DATA RECORDS:
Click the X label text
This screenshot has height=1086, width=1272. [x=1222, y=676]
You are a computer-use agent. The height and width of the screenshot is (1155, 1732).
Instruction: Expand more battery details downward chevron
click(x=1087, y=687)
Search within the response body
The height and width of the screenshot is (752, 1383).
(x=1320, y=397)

ACTIVITY: Write out the material exactly as given.

TASK SOLUTION:
Click the X label text
This screenshot has height=1086, width=1272. [x=1222, y=676]
You are a computer-use agent. The height and width of the screenshot is (1155, 1732).
Instruction: Expand more battery details downward chevron
click(x=1087, y=687)
Search within the response body
The height and width of the screenshot is (752, 1383).
(x=1320, y=397)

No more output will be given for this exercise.